What is needed: Rewrite the album text from "Studio album by Akinyele" up to and including "on college radio.", putting "first" wherever "debut" appears.

Text block:
Studio album by Akinyele
- Released: 1993
- Studio: Power Play, New York City, New York
- Genre: Hip-hop, dirty rap
- Length: 41:27
- Label: Interscope • Atlantic
- Producer: Large Professor

Akinyele chronology
|  | Vagina Diner (1993) | Put It in Your Mouth (1996) |

= Vagina Diner =

Vagina Diner is the debut studio album by American rapper Akinyele, released on Interscope Records in 1993. The album's single was "Ak Ha Ha! Ak Hoo Hoo?" The album did not receive much promotional backing from Interscope, but did manage to become a hit on college radio.

==Critical reception==

In a retrospective review, Spin wrote that Akinyele is "a gritty, X-rated joker with a uniquely bipolar flow—his set-ups are nimble wordplay, his punchlines are delivered in a low Oscar the Grouch croak."

Professional ratings
Review scores
| Source | Rating |
| AllMusic | Star |
| The Encyclopedia of Popular Music | Star |
| MusicHound R&B: The Essential Album Guide | Star Half star |
| RapReviews | 8.5/10 |
| The Source | Star Half star |

==Track listing==
- All songs produced by Large Professor.

Extracted records:

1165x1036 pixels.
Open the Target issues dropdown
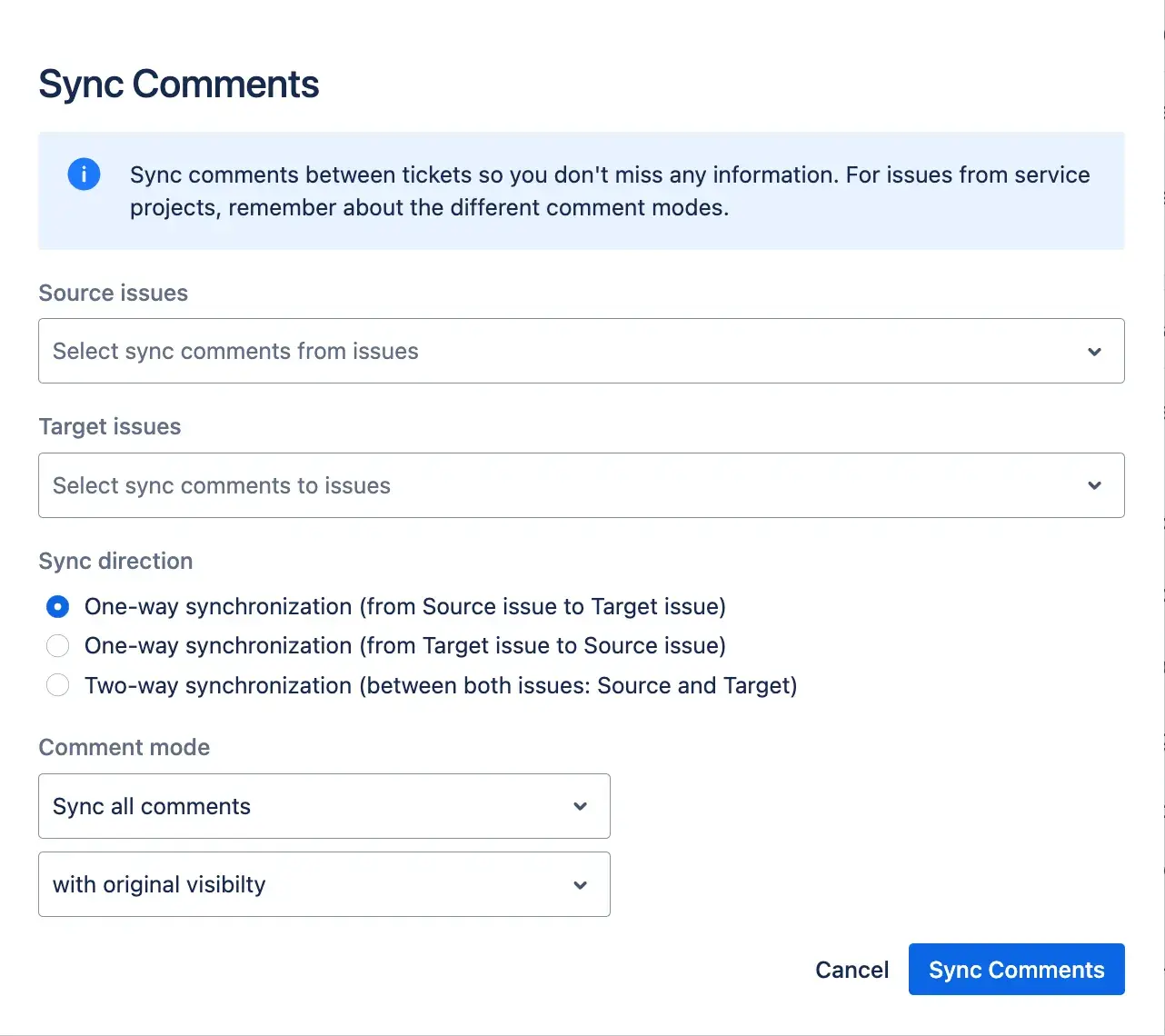pyautogui.click(x=582, y=485)
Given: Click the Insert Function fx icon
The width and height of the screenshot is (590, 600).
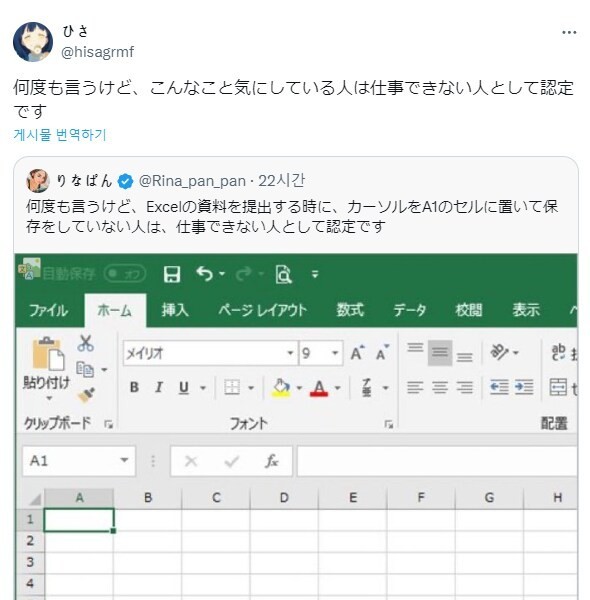Looking at the screenshot, I should (x=272, y=461).
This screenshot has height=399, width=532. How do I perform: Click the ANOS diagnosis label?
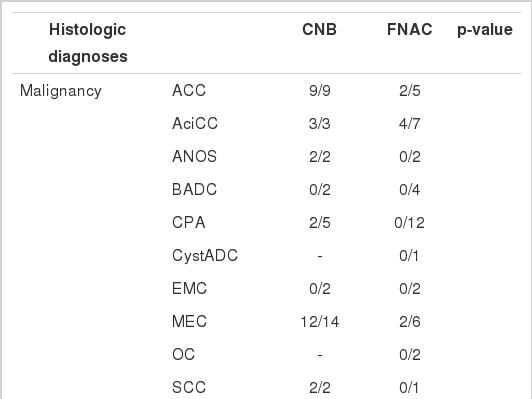194,156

Task solution:
Studio album by Akinyele
- Released: 1993
- Studio: Power Play, New York City, New York
- Genre: Hip-hop, dirty rap
- Length: 41:27
- Label: Interscope • Atlantic
- Producer: Large Professor

Akinyele chronology
|  | Vagina Diner (1993) | Put It in Your Mouth (1996) |

= Vagina Diner =

Vagina Diner is the first studio album by American rapper Akinyele, released on Interscope Records in 1993. The album's single was "Ak Ha Ha! Ak Hoo Hoo?" The album did not receive much promotional backing from Interscope, but did manage to become a hit on college radio.